I found myself giving Siri commands with more confidence and less awkwardness and frustration thanks to the new found responsiveness. (I only saw one ‘I’ll tap you when I’m ready’ message from Siri on Apple Watch Series 3, and it processed in a split second.)

Your phone may not be necessary (but it kinda is) as Scott Stein from CNET points out:

I could check things on Apple's apps, but third-party apps wouldn't always work. And also, to get notifications from third-party apps in the cloud, your iPhone needs to be powered up somewhere so the Watch can communicate with it via the cloud. So, yeah: even if you're out running without your iPhone, it still needs to be powered up and online somewhere. Weird, but true.

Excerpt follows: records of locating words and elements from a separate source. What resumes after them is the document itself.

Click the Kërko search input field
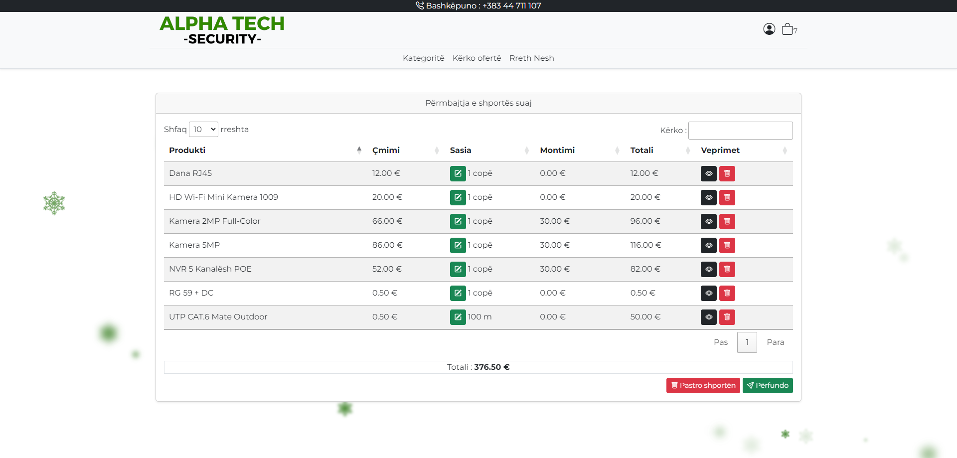This screenshot has width=957, height=458. tap(740, 131)
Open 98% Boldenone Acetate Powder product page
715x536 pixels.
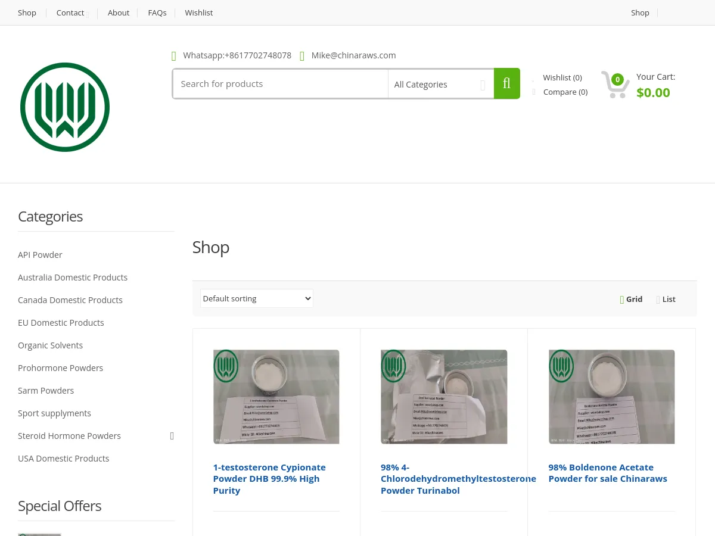608,472
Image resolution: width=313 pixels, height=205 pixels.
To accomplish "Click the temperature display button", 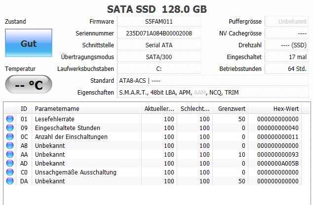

Apps can't be installed directly from the watch, either, unlike on Android Wear and Samsung Gear watches. But I could easily check my email, even on my work account (which automatically imported settings from my iPhone during setup).

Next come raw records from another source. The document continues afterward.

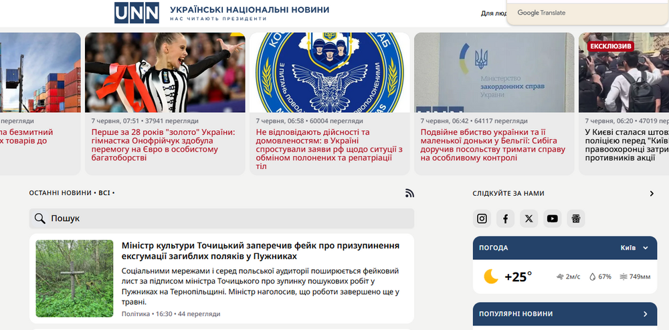Image resolution: width=669 pixels, height=330 pixels.
Task: Select the ВСІ news filter
Action: (x=104, y=193)
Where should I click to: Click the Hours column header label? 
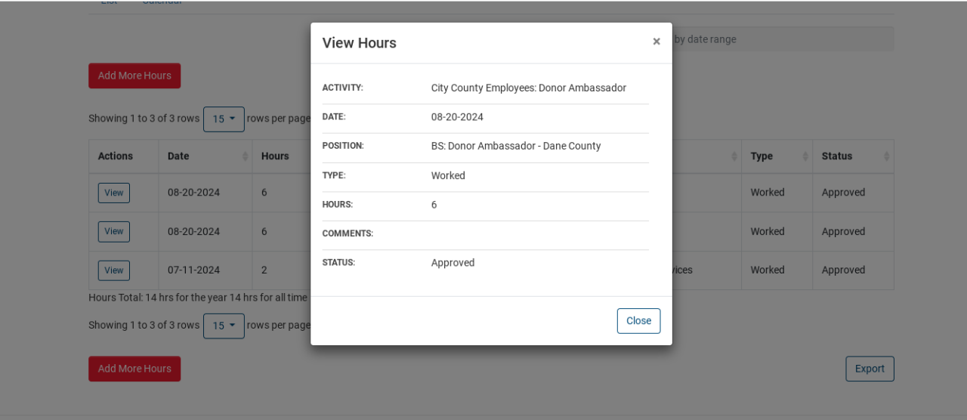(275, 156)
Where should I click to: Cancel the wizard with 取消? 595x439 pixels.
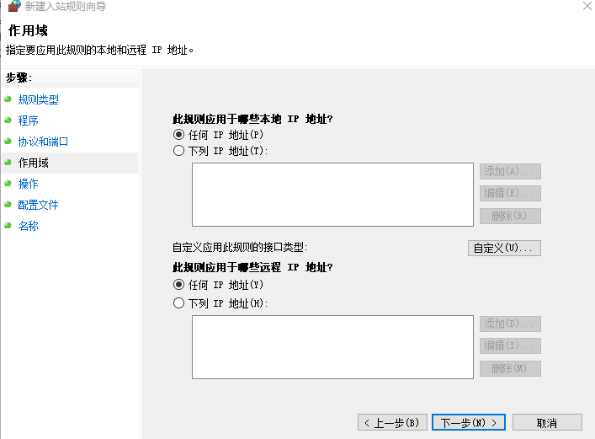tap(547, 422)
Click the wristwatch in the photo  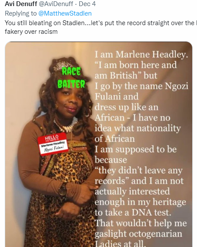pyautogui.click(x=63, y=190)
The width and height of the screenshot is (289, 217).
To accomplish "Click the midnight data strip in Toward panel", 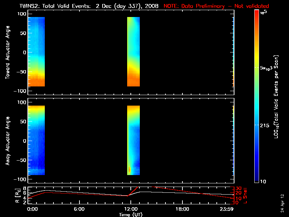I will 36,52.
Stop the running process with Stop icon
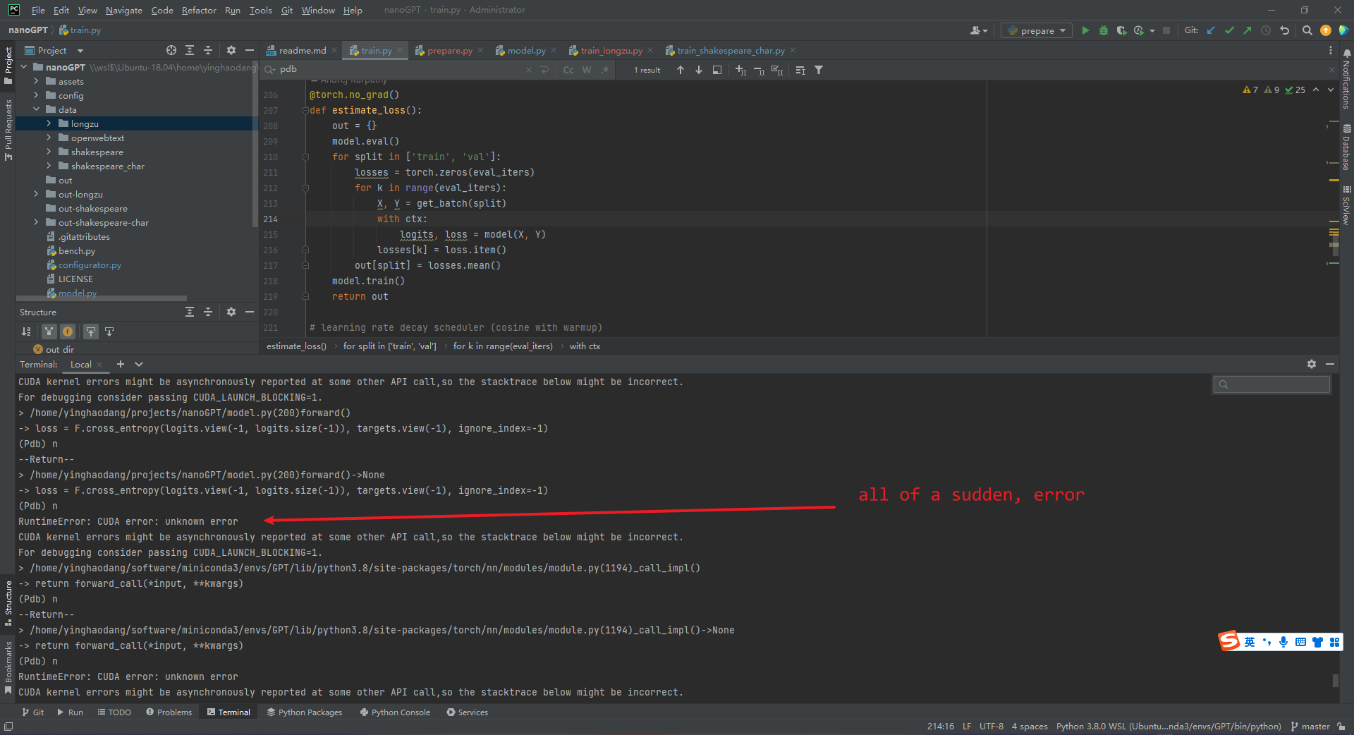The image size is (1354, 735). pos(1168,30)
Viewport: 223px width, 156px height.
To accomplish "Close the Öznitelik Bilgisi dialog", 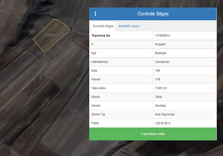I will pyautogui.click(x=212, y=14).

David Pierce with Wired touches on the Watch’s overall performance and UI:

Otherwise, performance feels dramatically better than any previous Watch. Everything’s zippy and simple—I hardly ever found myself staring at loading screens, which happened constantly on older versions. I still find the whole interface sort of convoluted. The vertically stacked dock makes it easy to flip through my most-used stuff, but the constellation of apps takes forever to navigate, and it’s hard to know which things you manage on the watch itself and which you need a phone for.

The Wall Street Journal’s Joanna Stern experienced issues with both battery life and connectivity:

You're lucky if the battery allows you to roam on cellular for longer than half a day -- especially if you're making calls. And only a limited number of third-party apps work without the phone close by. (No Instagram, Twitter, Uber.)

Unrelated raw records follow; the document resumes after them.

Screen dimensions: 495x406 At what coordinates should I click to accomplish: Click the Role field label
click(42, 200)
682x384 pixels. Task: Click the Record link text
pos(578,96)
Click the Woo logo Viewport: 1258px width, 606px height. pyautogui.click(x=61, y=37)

Most worryingly, my colleague Geoffrey Fowler and I experienced cellular connectivity issues on three separate pre-production models, in two different states, on two different 4G LTE carriers.

On the AT&T-connected models, the cellular connection dropped, calls were often choppy and Siri sometimes failed to connect. On the one that ran on T-Mobile, I experienced several dropped connections.

Fitness buffs have a lot to look forward to as Nicole Nguyen from BuzzFeed highlights:

As a smartwatch with fitness features, I like the Apple Watch a lot — and watchOS 4, the new software for Apple Watch, includes a lot of new stuff: HIIT tracking, back-to-back multi-sport activities (like triathlons, for example), and more heart rate analysis. If you really just want a fitness tracker and are not that interested in the “smart” part of the watch, the more lightweight Alta HR from Fitbit may be more your speed (though there are trade-offs there, too, with heart rate accuracy).

Lauren Goode from The Verge discusses how much LTE service will cost on top of your monthly cellular bill:

If you’re intrigued by the Watch with LTE, you’re also going to have to factor in a monthly cellular cost. You don’t need a separate plan or phone number for the Watch, but you will need to pay a separate fee. All four of the big wireless carriers in the US — AT&T, Sprint, T-Mobile, and Verizon — will offer Apple Watch plans, and they’re all $10 per month on top of your phone service plan. In most cases, you’ll get the first few months free. (Sprint’s is technically $15 per month, but you get $5 off if you enroll in auto-pay.)

There’s some fine print worth examining, too. For example, Sprint’s plan includes unlimited data, but other carriers will base your Apple Watch data usage on the smartphone plan you already have. So if you’re an AT&T Unlimited Plus or AT&T Unlimited Choice customer, your Apple Watch Series 3 data will also be unlimited, but if you’re on an AT&T Mobile Share Advantage plan, the data from the Watch will count against your monthly bucket.

Apple Watch Series 3 ships on September 22.